At the weekends in my house screen time extends for us all, but I know that my kids are happier out in nature and playing board games as a family. The togetherness is what they love. How often do we go somewhere for the kids, but have that little intruder with us, poised to check it in response to any ping, ring or if you already have your sounds off, lighting up. That is not togetherness. I actually think that most of us, me included, respond to a ping or a screen lighting up faster than we do to ‘Mummy, can I have…?’ So silence the trill of the beast, what right does it have to interrupt sacred family time anyway? It can all wait.


 Limit pictures of days out

When we have our togetherness time, the mobile will only come out for pictures. Just a couple of snaps to mark our day. Not heavily orchestrated pictures to depict a perfect family life, which by the way, my kids hate. ‘I thought we were at the park to play mum, not to take perfect pictures for Facebook.’ Don’t we all fall short of this? Who are these pictures for anyway? Isn’t it better to get the firsthand experience of togetherness time rather than looking at the day through the mobile? Why do we choose to do a job (Video/Pics), for other people (Facebook) rather than be there, first hand and present. Are our Facebook friends that important that they get the VIP treatment above us? You are there, experiencing family time, so why not be there 100%


No tech at mealtimes

We have always had this rule but I have noticed things sliding, and not from the children. If one of us has the mobile nearby we all, without exception, have a different mealtime. One of us is elsewhere in mind and so how can it be the grounding part of the day it is intended to be? We can fool ourselves that we need to have it sat next to us just in case, but why? A mealtime at our house last 15 minutes or so. Is anything that pressing that it can’t wait and allow you time to be immersed in your family.


I am not unrealistic. Mobiles are an amazing invention. I couldn’t live without mine for sure, and since I have started blogging it is like my right arm. Interestingly, on a blogging Facebook page a fellow blogger Tom at rejoiced in the fact that he had banned his phone from bathtime routines for his son. He gave his son his full attention. The comments that followed were ALL, without exception, reiterating his frustration at feeling controlled by his mobile.

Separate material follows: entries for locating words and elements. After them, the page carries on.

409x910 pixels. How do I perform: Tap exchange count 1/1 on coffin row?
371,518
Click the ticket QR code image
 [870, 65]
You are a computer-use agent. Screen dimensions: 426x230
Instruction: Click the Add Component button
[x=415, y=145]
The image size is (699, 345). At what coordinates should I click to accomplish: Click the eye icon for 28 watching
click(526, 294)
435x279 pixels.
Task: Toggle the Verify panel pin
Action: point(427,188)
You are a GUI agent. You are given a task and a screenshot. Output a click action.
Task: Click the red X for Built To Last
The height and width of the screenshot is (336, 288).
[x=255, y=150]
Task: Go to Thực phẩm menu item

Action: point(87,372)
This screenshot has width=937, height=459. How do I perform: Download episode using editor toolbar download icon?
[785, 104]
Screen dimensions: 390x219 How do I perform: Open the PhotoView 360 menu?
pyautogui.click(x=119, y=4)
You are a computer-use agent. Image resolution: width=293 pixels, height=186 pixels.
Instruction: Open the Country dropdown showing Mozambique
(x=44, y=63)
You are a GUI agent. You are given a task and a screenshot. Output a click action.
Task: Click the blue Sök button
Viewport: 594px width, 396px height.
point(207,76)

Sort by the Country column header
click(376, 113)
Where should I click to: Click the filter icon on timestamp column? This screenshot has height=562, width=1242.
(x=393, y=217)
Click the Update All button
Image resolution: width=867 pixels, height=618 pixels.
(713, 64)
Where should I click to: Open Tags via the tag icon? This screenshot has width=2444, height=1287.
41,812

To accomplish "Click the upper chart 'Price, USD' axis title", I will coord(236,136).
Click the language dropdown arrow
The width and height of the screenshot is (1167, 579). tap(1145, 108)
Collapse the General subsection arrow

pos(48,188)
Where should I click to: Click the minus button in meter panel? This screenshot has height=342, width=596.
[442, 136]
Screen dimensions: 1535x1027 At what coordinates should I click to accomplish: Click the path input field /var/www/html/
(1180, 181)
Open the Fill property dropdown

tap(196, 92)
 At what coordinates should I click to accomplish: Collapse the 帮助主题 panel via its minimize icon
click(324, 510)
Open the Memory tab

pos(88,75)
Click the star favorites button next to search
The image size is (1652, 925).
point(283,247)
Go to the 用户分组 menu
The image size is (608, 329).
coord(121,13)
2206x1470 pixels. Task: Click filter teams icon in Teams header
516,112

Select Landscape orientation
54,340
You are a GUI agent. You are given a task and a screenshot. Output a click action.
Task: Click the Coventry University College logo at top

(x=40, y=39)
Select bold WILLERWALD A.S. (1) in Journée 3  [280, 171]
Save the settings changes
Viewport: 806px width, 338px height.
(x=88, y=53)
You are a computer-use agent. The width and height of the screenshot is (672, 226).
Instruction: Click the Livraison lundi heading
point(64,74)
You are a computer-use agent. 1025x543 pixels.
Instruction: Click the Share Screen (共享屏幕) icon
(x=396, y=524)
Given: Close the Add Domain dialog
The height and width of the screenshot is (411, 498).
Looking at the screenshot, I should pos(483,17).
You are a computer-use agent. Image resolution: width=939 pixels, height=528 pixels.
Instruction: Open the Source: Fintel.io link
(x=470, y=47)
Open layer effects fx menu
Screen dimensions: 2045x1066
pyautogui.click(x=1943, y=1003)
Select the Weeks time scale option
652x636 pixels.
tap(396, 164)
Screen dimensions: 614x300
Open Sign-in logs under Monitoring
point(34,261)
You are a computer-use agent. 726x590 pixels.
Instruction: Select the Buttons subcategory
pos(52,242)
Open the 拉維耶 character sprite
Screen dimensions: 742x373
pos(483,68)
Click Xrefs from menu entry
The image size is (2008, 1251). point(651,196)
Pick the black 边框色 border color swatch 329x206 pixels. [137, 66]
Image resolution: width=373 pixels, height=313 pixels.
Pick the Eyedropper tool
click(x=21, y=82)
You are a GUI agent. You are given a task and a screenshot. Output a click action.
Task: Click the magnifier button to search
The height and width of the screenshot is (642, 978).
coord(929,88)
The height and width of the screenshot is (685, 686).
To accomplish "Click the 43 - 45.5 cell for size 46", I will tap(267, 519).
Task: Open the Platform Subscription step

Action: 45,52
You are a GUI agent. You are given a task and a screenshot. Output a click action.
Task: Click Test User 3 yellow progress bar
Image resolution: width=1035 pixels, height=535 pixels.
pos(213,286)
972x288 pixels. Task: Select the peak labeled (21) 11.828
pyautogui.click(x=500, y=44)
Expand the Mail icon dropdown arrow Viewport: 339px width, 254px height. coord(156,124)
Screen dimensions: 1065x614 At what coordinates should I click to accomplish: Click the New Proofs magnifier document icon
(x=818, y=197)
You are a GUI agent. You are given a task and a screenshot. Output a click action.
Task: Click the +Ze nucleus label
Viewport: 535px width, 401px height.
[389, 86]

This epidemic is widespread.


A mobile is a tool a blogger can’t do without, and there are countless other jobs that require you to use a mobile. I get that there may be times when you are waiting on something really important, but maybe we should be asking ourselves the question, ‘Is this email important enough to possibly make my child feel they are not a priority?’ If the answer is no, then put it facedown and walk away. Trust me, the gains you will make will only compound the decision that people can wait. The world won’t end.


I would love to know your thoughts on this. How do you control device demons in your house? Do you have any tips? If so, please share, we could all do with support in this. I am signing off now and going to cheer on my little gymnast. I will let you know how we get on with it.